**TASK TO COMPLETE:** Your answer should hold each line of the material that contains the word "computer".
----------
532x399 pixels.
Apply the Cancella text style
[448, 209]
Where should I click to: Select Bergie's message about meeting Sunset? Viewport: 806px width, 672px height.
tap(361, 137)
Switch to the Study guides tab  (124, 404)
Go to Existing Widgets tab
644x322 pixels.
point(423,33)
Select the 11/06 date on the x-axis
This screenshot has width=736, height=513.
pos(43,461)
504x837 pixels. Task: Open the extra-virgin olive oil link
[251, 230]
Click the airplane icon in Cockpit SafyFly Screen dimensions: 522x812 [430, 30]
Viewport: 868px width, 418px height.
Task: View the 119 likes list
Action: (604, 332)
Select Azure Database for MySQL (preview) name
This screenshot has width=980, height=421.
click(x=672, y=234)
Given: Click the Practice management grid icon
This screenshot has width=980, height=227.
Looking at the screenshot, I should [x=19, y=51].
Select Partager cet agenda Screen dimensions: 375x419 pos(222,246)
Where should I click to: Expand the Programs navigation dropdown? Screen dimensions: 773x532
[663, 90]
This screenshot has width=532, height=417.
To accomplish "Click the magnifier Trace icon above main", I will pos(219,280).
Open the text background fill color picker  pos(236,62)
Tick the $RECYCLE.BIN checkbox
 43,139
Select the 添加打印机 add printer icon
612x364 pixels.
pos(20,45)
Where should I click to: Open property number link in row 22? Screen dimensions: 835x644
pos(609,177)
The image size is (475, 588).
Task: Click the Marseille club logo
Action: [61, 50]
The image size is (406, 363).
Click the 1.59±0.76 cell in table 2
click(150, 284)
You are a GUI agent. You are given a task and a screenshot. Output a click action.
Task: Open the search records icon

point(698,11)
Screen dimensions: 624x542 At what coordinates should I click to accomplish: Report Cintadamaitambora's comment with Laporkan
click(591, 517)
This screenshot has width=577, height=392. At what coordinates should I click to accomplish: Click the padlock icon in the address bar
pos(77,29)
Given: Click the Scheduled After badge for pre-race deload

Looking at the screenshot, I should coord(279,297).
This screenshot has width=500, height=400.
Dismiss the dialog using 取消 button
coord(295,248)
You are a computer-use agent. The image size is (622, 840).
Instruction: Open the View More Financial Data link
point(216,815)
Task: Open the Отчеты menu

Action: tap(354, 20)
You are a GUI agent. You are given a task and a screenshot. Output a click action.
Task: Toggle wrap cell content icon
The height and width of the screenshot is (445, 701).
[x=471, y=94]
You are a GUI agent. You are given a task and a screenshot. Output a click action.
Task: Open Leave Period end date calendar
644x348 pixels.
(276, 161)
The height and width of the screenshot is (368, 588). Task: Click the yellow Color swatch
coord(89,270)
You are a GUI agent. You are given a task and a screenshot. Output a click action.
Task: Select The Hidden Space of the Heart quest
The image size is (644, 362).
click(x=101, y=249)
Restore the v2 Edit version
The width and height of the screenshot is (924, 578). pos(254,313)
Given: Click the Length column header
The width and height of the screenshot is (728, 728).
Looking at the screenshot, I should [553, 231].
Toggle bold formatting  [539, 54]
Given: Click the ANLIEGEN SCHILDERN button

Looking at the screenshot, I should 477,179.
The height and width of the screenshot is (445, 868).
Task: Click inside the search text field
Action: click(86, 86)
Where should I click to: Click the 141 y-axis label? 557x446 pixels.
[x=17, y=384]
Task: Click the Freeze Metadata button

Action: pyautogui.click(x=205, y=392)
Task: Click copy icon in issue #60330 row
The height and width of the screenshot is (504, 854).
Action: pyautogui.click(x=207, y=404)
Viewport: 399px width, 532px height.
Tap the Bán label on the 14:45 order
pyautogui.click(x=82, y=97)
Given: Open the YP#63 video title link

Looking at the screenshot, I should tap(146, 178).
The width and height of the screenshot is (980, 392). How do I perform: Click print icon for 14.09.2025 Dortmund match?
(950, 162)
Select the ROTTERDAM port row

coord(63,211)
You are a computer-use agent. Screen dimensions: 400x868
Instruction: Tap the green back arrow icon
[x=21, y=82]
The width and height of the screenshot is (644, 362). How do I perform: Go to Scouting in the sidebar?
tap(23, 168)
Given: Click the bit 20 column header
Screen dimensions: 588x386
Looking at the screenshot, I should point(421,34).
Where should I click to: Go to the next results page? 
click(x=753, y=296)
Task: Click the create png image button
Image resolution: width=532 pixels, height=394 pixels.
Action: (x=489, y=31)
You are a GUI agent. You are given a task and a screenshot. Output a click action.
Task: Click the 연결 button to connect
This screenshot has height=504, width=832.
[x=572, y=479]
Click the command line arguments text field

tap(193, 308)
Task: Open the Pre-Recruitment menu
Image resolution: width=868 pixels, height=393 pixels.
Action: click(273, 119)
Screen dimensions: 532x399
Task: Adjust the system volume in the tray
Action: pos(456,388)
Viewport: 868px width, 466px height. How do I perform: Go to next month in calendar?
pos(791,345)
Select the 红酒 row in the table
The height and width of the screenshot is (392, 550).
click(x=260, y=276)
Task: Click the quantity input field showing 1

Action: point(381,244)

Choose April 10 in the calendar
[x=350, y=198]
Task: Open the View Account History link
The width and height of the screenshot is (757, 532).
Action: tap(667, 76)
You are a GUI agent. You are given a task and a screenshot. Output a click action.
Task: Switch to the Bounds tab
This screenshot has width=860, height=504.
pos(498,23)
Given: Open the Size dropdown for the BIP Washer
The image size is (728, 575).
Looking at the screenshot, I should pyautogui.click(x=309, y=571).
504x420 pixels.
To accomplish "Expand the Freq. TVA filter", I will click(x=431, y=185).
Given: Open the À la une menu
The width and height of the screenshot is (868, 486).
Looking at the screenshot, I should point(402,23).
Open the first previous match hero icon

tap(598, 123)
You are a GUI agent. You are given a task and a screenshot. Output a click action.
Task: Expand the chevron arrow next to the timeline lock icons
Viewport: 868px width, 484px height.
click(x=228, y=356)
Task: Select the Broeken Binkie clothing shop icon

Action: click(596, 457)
----------
**OUTPUT FOR THIS TASK:**
You are a computer-use agent. The image size is (622, 840).
You are a computer-use agent. Screen dimensions: 400x868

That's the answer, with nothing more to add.